── Lesetext ──

Messerattacken auf Israelis: Palästinenser verurteilen Sperrung der Jerusalemer Altstadt

Die Gewalt in Israel eskaliert. Nach zwei Messerattacken in Jerusalem hat die israelische Polizei die Altstadt für Palästinenser gesperrt

Der Terror hat nun auch die Jerusalemer Altstadt erreicht – den heiligen Ort für Juden, Christen und Muslime, durch dessen historische Gassen jährlich tausende Pilger und Touristen strömen. Am Samstagabend sind im muslimischen Viertel der Altstadt zwei Israelis durch die Messerstiche von Terroristen ums Leben gekommen, drei weitere Menschen, darunter eine Frau und ein zweijähriges Kind, wurden verletzt. Es ist ein neuer Höhepunkt in einer Reihe von Gewaltattacken in den vergangenen Wochen. Zuletzt wurde am Donnerstag ein israelisches Ehepaar vor den Augen seiner Kinder im Westjordanland erschossen.

Aber auch die Jerusalemer Altstadt, vor allem die Gegend auf und um den Tempelberg, ist immer wieder Schauplatz von Auseinandersetzungen. Bislang hatten aber vor allem Jugendliche randaliert, indem sie Steine und Molotowcocktails auf Polizisten warfen. Nun wurden auch Zivilisten Opfer der Terrorattacken. Als Reaktion auf die neue Stufe der Gewalt hat die Polizei am Sonntag den Zugang zur Altstadt für zwei Tage eingeschränkt: Palästinensern und damit auch den arabischen Bewohnern Ostjerusalems, die nicht die israelische Staatsbürgerschaft besitzen, ist der Zutritt verboten. Nur Israelis, Touristen sowie Bewohner, Geschäftsleute und Studenten ist der Zugang gestattet.

───
── Gesammelte Daten ──

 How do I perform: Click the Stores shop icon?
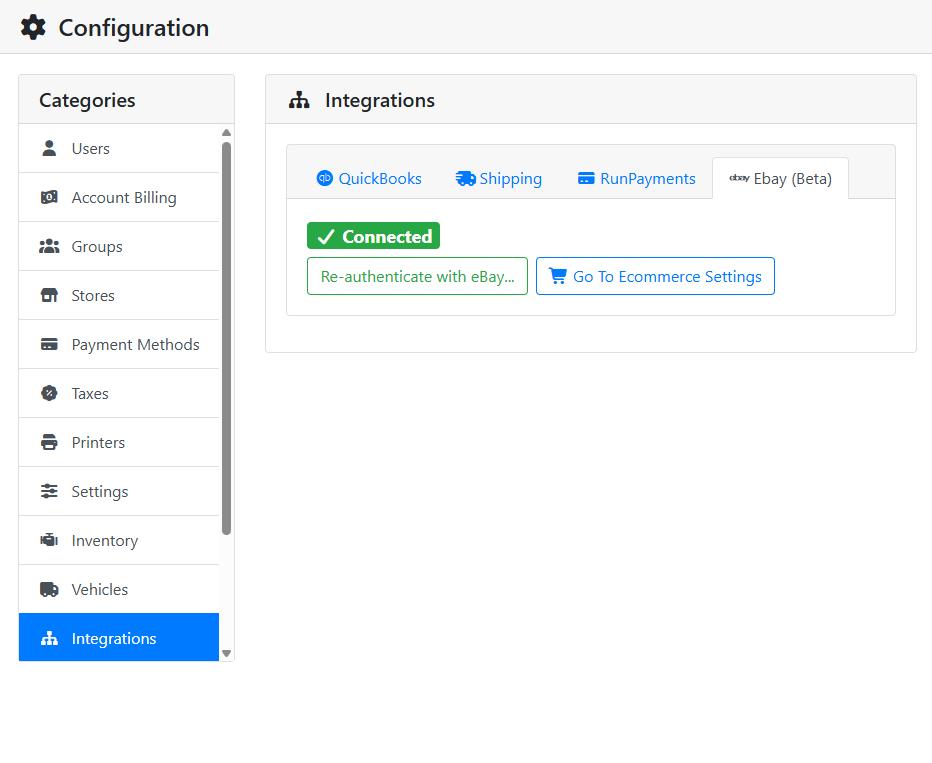(x=49, y=295)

───

Gestellte Aufgabe
Schreiben Sie den Artikel über die Messerattacken in Jerusalem vollständig und Wort für Wort heraus.

Antwort
Messerattacken auf Israelis: Palästinenser verurteilen Sperrung der Jerusalemer Altstadt

Die Gewalt in Israel eskaliert. Nach zwei Messerattacken in Jerusalem hat die israelische Polizei die Altstadt für Palästinenser gesperrt

Der Terror hat nun auch die Jerusalemer Altstadt erreicht – den heiligen Ort für Juden, Christen und Muslime, durch dessen historische Gassen jährlich tausende Pilger und Touristen strömen. Am Samstagabend sind im muslimischen Viertel der Altstadt zwei Israelis durch die Messerstiche von Terroristen ums Leben gekommen, drei weitere Menschen, darunter eine Frau und ein zweijähriges Kind, wurden verletzt. Es ist ein neuer Höhepunkt in einer Reihe von Gewaltattacken in den vergangenen Wochen. Zuletzt wurde am Donnerstag ein israelisches Ehepaar vor den Augen seiner Kinder im Westjordanland erschossen.

Aber auch die Jerusalemer Altstadt, vor allem die Gegend auf und um den Tempelberg, ist immer wieder Schauplatz von Auseinandersetzungen. Bislang hatten aber vor allem Jugendliche randaliert, indem sie Steine und Molotowcocktails auf Polizisten warfen. Nun wurden auch Zivilisten Opfer der Terrorattacken. Als Reaktion auf die neue Stufe der Gewalt hat die Polizei am Sonntag den Zugang zur Altstadt für zwei Tage eingeschränkt: Palästinensern und damit auch den arabischen Bewohnern Ostjerusalems, die nicht die israelische Staatsbürgerschaft besitzen, ist der Zutritt verboten. Nur Israelis, Touristen sowie Bewohner, Geschäftsleute und Studenten ist der Zugang gestattet.